Larry Clark, born in 1948 in the state of Ohio and applauded for his jazz film Passing Through (1977), is one of the main african-american film directors associated to the movement L.A. Rebellion, also known as ‘Los Angeles School of Black Filmmakers’: a generation of filmmakers from the 60s to the 80s of UCLA, creators of a revolutionary Black Cinema diverging from Hollywood conventions and attentive to the real african-american lived experiences.
As a young man, he was president of the Black Student Union in Television. He had musical roots: his grandfather Sonny Clark was a celebrated jazz pianist, his father played sax and taught Latin dances, and his mother was an opera singer.

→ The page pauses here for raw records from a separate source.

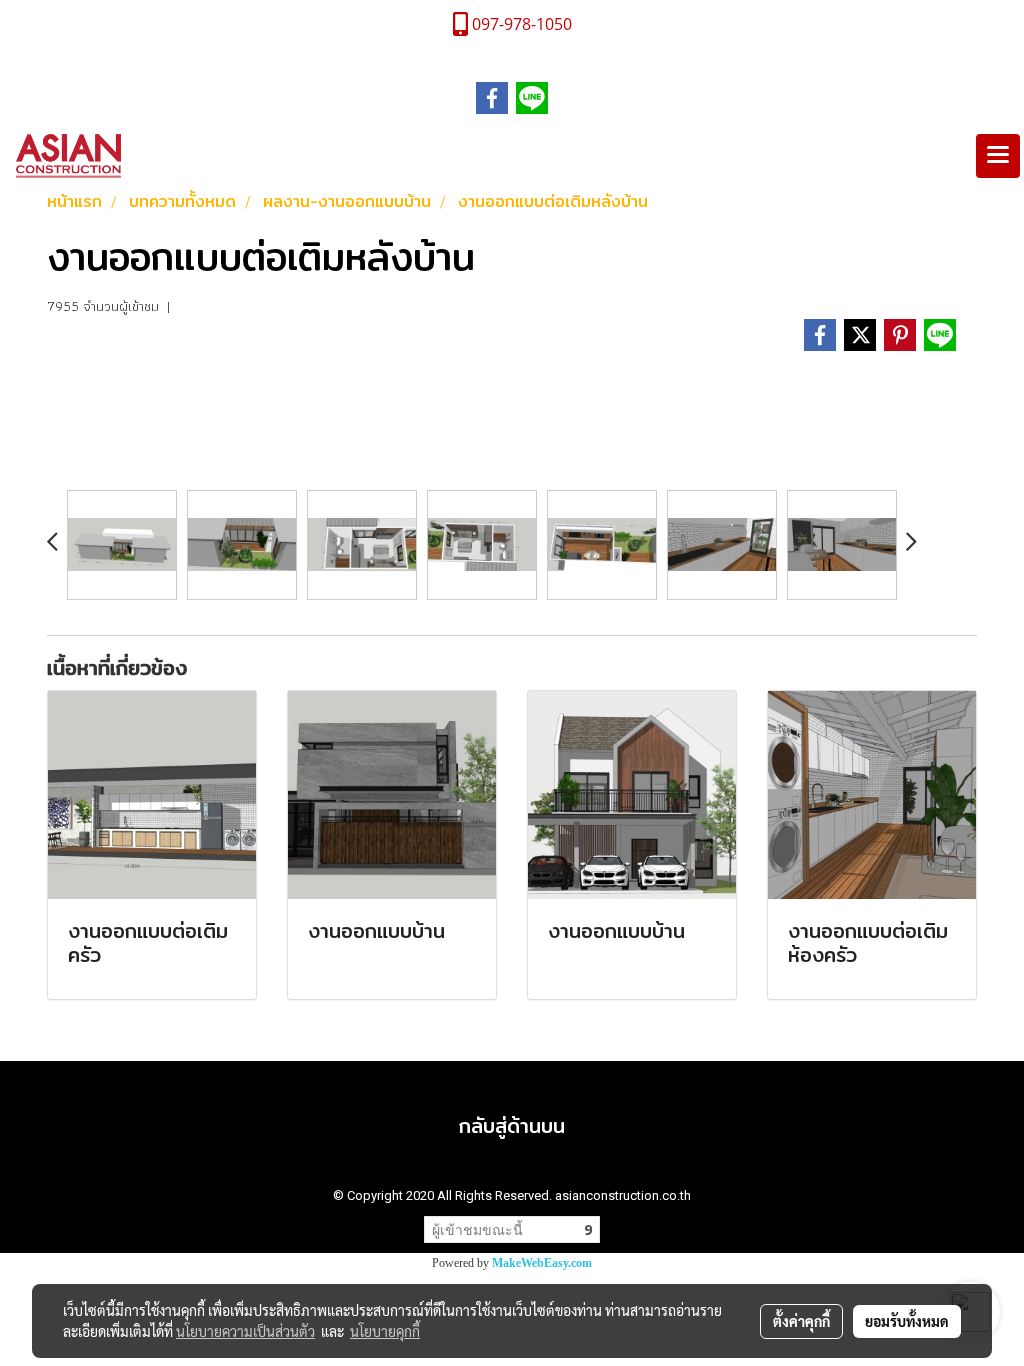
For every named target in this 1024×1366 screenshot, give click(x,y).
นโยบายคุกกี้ (385, 1331)
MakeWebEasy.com (542, 1263)
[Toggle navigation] (998, 156)
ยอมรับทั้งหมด (907, 1321)
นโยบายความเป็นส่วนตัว (245, 1331)
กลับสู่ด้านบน (512, 1125)
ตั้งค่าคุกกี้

It’s thus understandable that his feature film and final master-project, Passing Through (1977), is considered one of the best films about jazz, as a broad celebration of the artistic skills within the black community - awarded the Special Prize at the Locarno International Film Festival in that same year.
Clark was also the cinematographer in Haile Gerima’s short film Hour Glass (1971) and the director of Tamu (1970), both strongly political and associated with the Black Liberations movement while opposing the myth of the (white) american dream for african-americans. He is also acclaimed for Cutting Horse (2002), a modern day western showing the perseverance of a black horse trainer.
The filmmaker has also received Oscar Micheaux’s Cinematography Prize, and is a cinema teacher at the San Francisco State University.